Assurément, ce sont là de magnifiques triomphes ; malheureusement, ce n’est point sans efforts, la marquise finit par le comprendre, que l’on parvient à les obtenir. La jeune femme est un peu fatiguée déjà de ces bals où l’on étouffe, de ces plaisirs bruyans dont le plus clair résultat est la pulmonie ou la fièvre, de ces tertulias, cohues élégantes où se déchirent les plus belles réputations. Elle-même cependant, la douce et naïve marquise, elle est vraiment passée maîtresse dans cet art charmant de calomnier ou de médire ; amis, ennemis, indifférens, inconnus, personne devant elle ne trouve grace. Le comte est émerveillé des progrès de son élève, et il est décidé à ne pas s’arrêter en si beau chemin. Il réussira sûrement s’il parvient à mettre dans ses intérêts la comtesse Dorimène… pardon ! nous nous trompons encore, nous voulons dire une baronne dont le marquis s’est épris dès le premier aspect. C’est contre un simple tortil de baronne que Dorimène a cette fois échangé sa couronne de comtesse. La baronne est au dernier mieux avec le marquis ; mais, par la scène suivante, on verra clairement qu’elle ne peut refuser au comte l’honnête service qu’il lui va demander.

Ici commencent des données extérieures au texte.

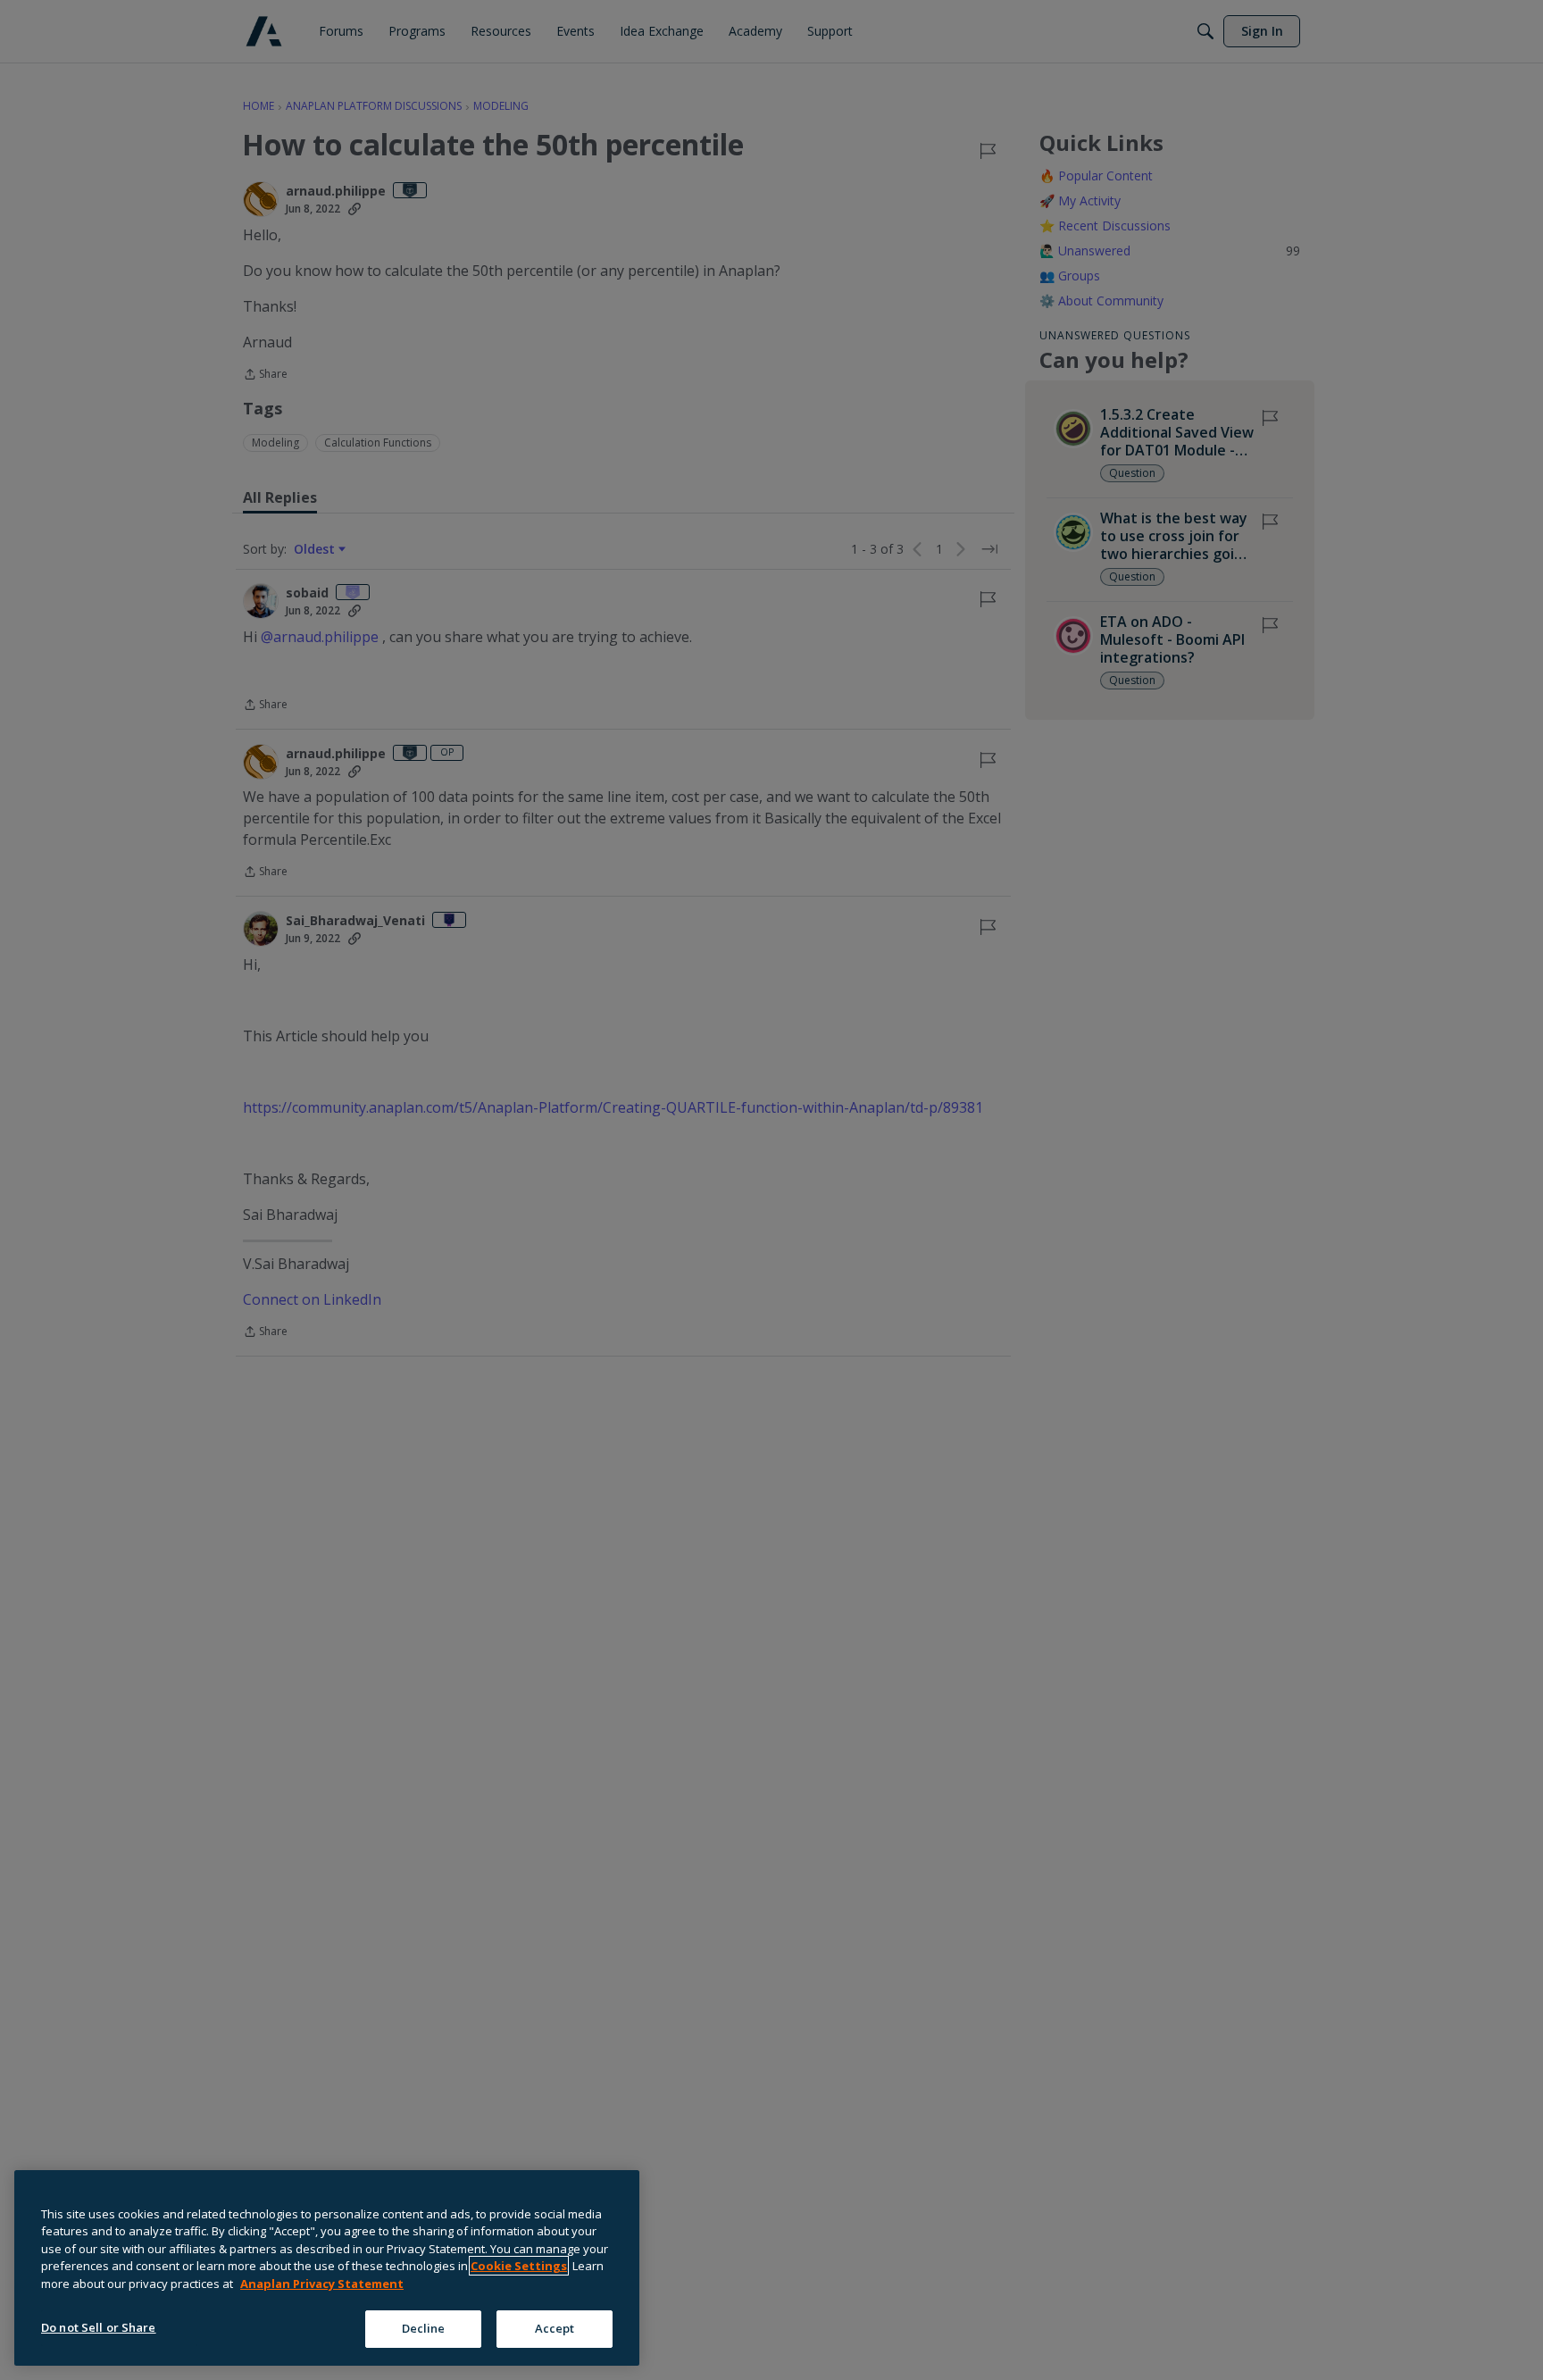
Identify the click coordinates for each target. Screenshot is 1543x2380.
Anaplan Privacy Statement (322, 2284)
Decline (424, 2328)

La Baronne. — En vérité, le marquis fait bien les choses ; tout ici est élégance et richesse.
Le Comte. — Ce n’est pas la première fois, je le suppose, que vous honorez ces fêtes de votre présence, madame la baronne ?

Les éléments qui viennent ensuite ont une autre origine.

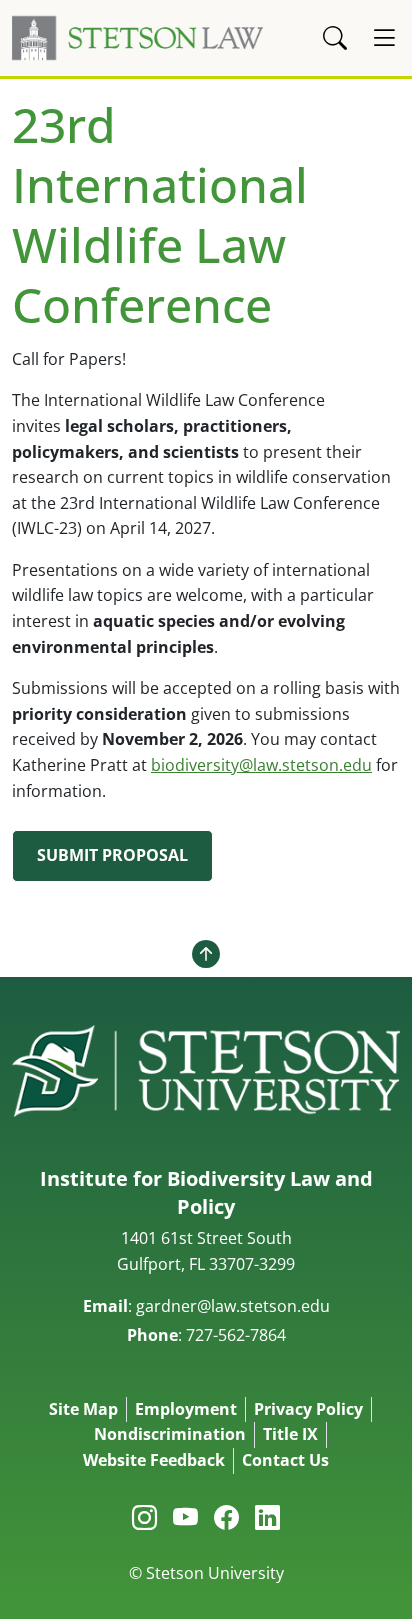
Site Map (83, 1409)
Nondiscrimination (170, 1434)
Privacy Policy (308, 1409)
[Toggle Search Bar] (335, 38)
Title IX (290, 1434)
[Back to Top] (206, 954)
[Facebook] (226, 1517)
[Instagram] (144, 1517)
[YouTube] (185, 1517)
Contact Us (285, 1460)
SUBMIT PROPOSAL (112, 855)
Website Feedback (154, 1460)
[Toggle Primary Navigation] (384, 38)
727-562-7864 (236, 1335)
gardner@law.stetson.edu (233, 1306)
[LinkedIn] (267, 1517)
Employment (186, 1409)
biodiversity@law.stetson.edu (261, 765)
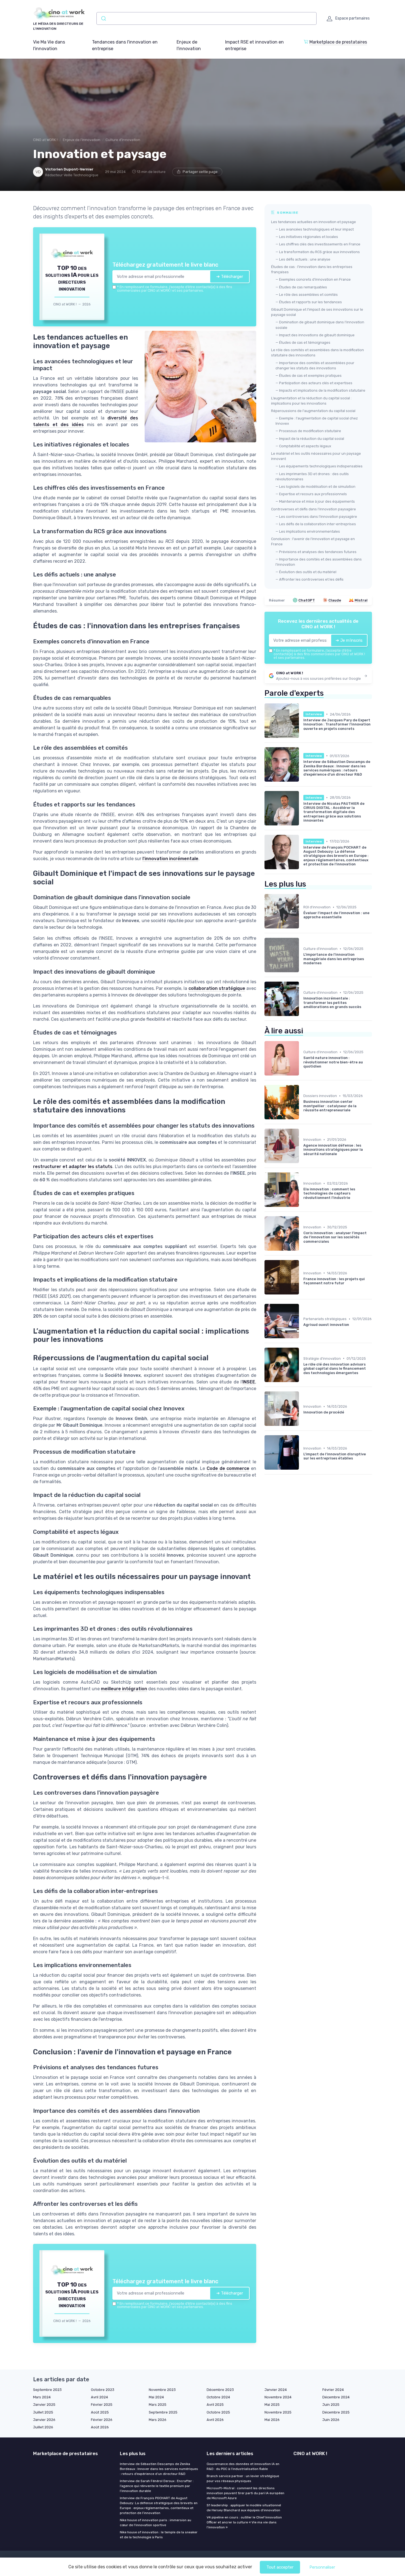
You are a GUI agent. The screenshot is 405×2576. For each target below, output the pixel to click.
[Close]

La Baronne. — Je n’aime point ces galas, où l’on affronte les indigestions ; mais, je l’avouerai, j’ai un faible pour la marquise, et puis je désirais avoir un entretien avec vous.
Le Comte. — Oh ! je savais que les grandes dames comme vous, baronne, reçoivent chez elles à dîner bien plutôt que d’aller ainsi dîner chez les autres.
La Baronne.. — Ma foi ! comte, venez chez moi demain, vous verrez si je ne sais pas faire les honneurs à mon tour. Le Comte. — Parfait ! Il paraît que vous me recevrez dans l’autre maison du marquis.
La Baronne. — Mauvais plaisant !
Le Comte. — Ce luxe au milieu duquel vous reluisez comme dans une châsse, c’est le marquis, j’en suis sûr, qui en doit faire les frais.
La Baronne. — Et pourquoi donc ?
Le Comte. — C’est qu’il fut un temps où vous daigniez imposer un tel fardeau à mes débiles épaules.
La Baronne. — Bon ! qui se souvient d’un pareil temps ?
Le Comte. — Qui ? tous mes créanciers.
La Baronne. — Ingrat ! comment avez-vous eu le cœur de m’abandonner toute seule à Paris ?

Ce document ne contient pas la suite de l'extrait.